Copy out, word for word, the lines of the items from the line with "The width and height of the screenshot is (972, 702)." up to and including the line with "tap(223, 99)", and nothing else.

── Material for this exercise

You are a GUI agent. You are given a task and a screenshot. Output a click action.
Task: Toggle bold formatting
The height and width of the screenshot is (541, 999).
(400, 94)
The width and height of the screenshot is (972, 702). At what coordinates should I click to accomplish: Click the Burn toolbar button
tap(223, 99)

────
── Material for this exercise

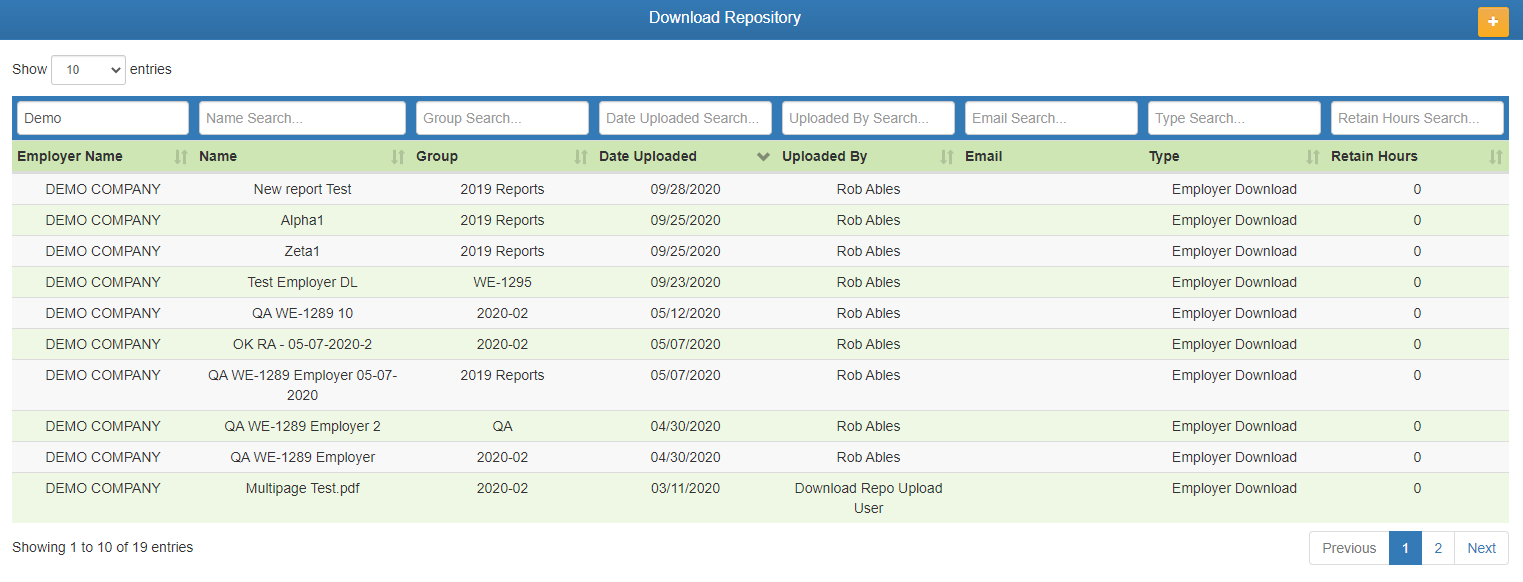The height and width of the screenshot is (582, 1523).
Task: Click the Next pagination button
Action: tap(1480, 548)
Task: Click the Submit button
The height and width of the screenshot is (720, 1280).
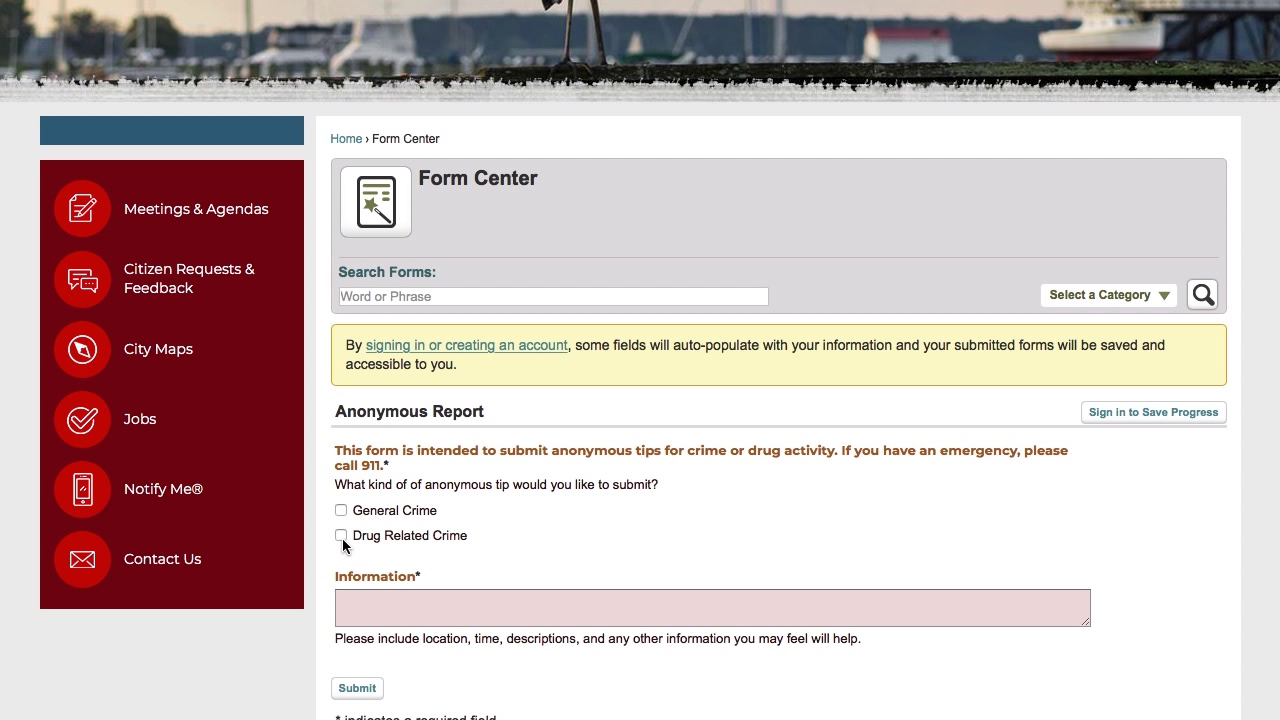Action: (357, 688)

────
── Material for this exercise

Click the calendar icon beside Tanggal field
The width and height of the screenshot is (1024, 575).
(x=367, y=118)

────

◆ Response to this task
The width and height of the screenshot is (972, 702). At what coordinates should I click to accomplish: Click the Burn toolbar button
tap(223, 99)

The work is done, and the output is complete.